By pushing the rates to zero, Fed Chairman Ben Bernanke is, in effect, making good on his suggestion in 2002 that central banks can drop money from helicopters in the event of deflation. Martin Wolf, in this FT editorial, puts a dark spin on this turn of events.
As Robert Mugabe has shown, anybody can run a printing press successfully. Once the interest rate hits zero, the Fed can perform much further easing. Indeed, it can create money without limit. Imagine what would happen if an alchemist could transform lead into gold, at no cost. Gold would not be worth much. Central banks can create infinite quantities of money, at no cost. So they can reduce its value to nothing without difficulty. Curing deflation is child’s play in a “fiat money” – a man-made money – system.The upshot: If we keep printing money, it eventually becomes worthless.
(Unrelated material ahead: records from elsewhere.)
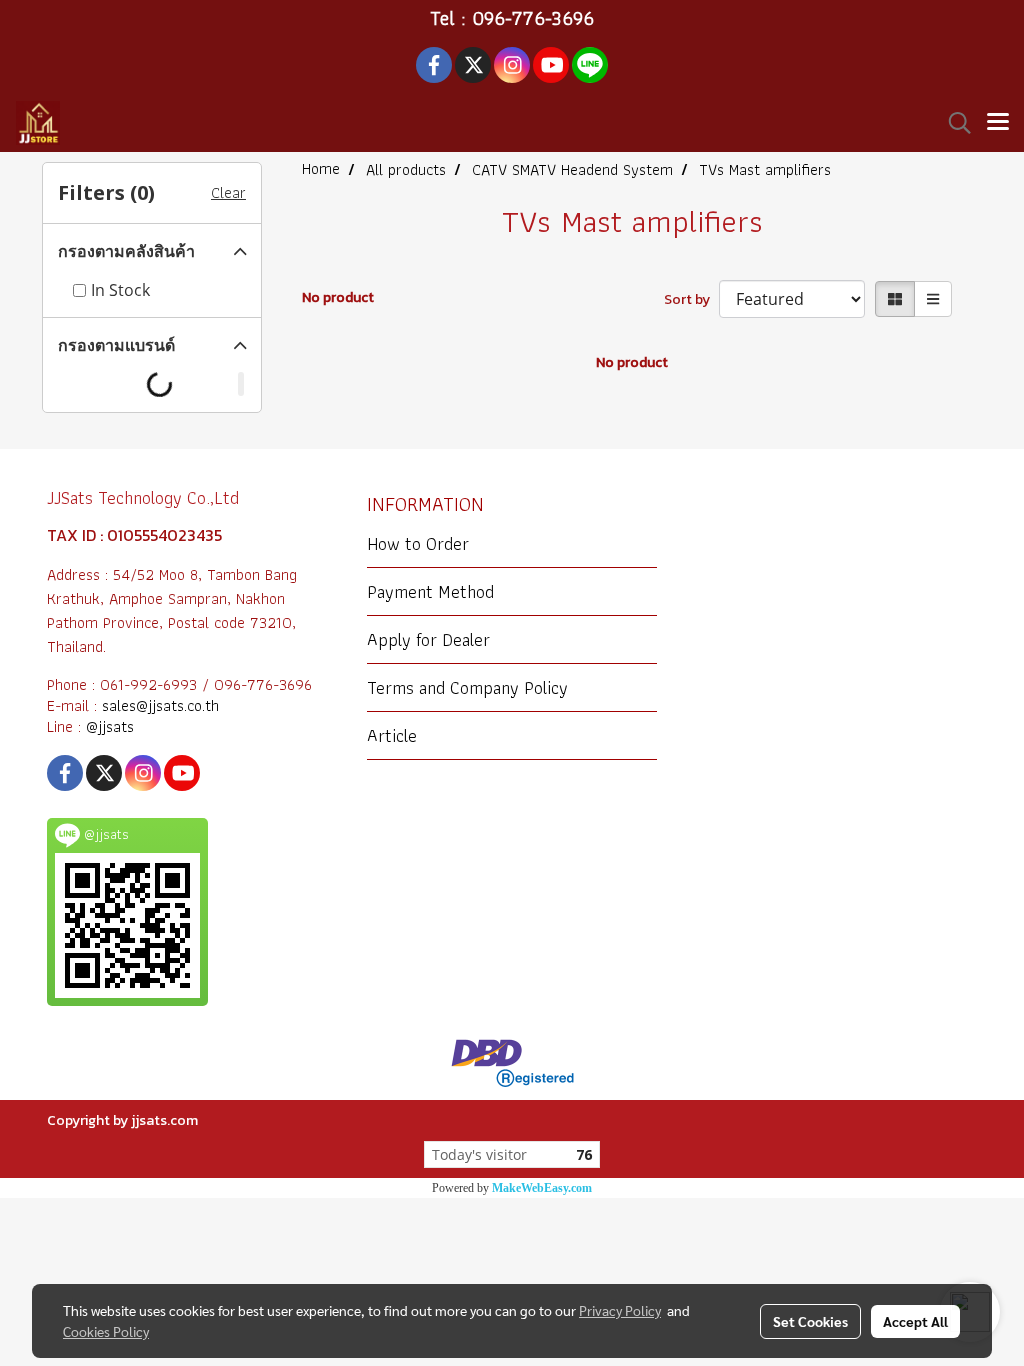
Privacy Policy (620, 1310)
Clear (228, 193)
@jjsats (110, 726)
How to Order (418, 543)
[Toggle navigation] (998, 123)
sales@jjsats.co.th (160, 705)
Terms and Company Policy (467, 687)
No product (338, 297)
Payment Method (430, 591)
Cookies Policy (106, 1331)
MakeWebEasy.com (542, 1188)
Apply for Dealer (428, 639)
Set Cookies (810, 1321)
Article (392, 735)
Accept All (915, 1321)
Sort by (691, 299)
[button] (953, 123)
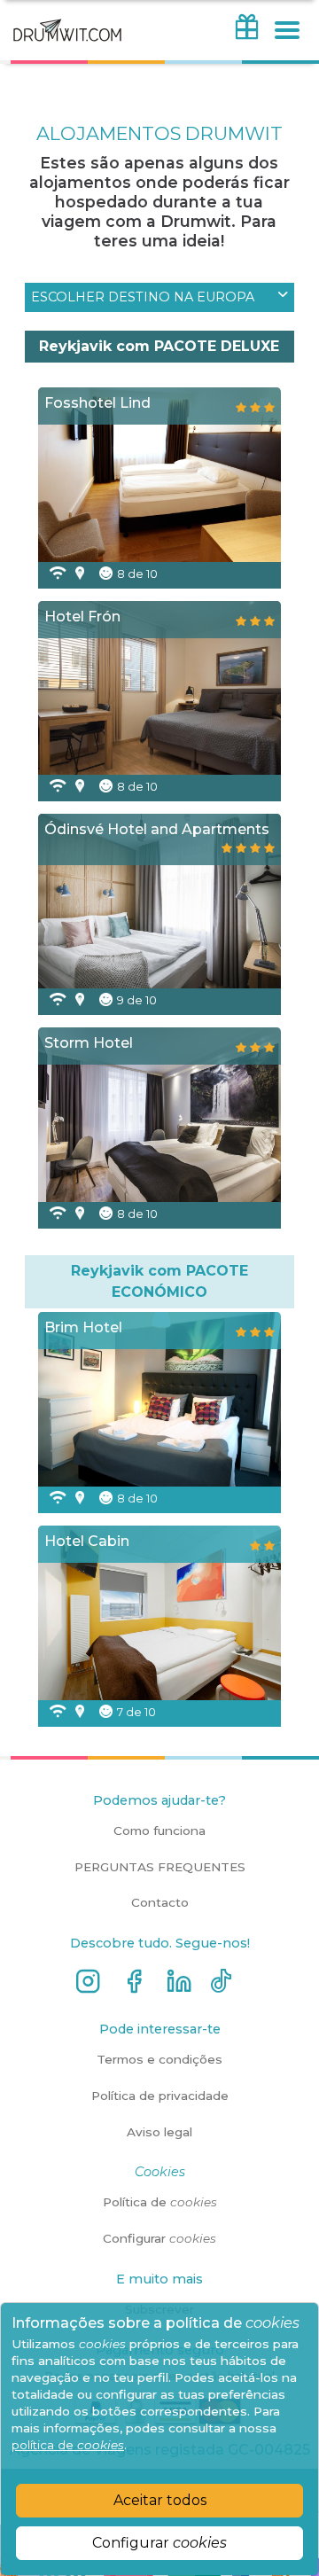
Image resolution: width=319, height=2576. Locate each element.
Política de (160, 2202)
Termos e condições (159, 2059)
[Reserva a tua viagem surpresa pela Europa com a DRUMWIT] (67, 50)
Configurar (159, 2542)
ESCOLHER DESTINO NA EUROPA (142, 297)
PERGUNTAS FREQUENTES (159, 1867)
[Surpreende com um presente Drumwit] (246, 35)
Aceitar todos (159, 2500)
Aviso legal (159, 2132)
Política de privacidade (160, 2095)
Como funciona (159, 1830)
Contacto (160, 1902)
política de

Wolf doesn't predict Weimar-style hyperinflation for the U.S., but does expect acute inflation years down the road.
Whether or not ZIRP will work to get more money into the system and narrow credit spreads between Treasurys and commercial rates seems to be a matter of some debate thus far -- Yves Smith rounds up some opinions here, noting the disquieting air of desperation in the Fed's moves. Calculated Risk notes that money-market funds may be induced to give negative returns -- rather akin to the calamity that helped spark the mayhem in the wake of Lehman Brothers' collapse.
Basically, the Fed is done now with anything resembling the conventional monetary policy of the past few decades and is in terra incognita. We can only hope the atmosphere is hospitable.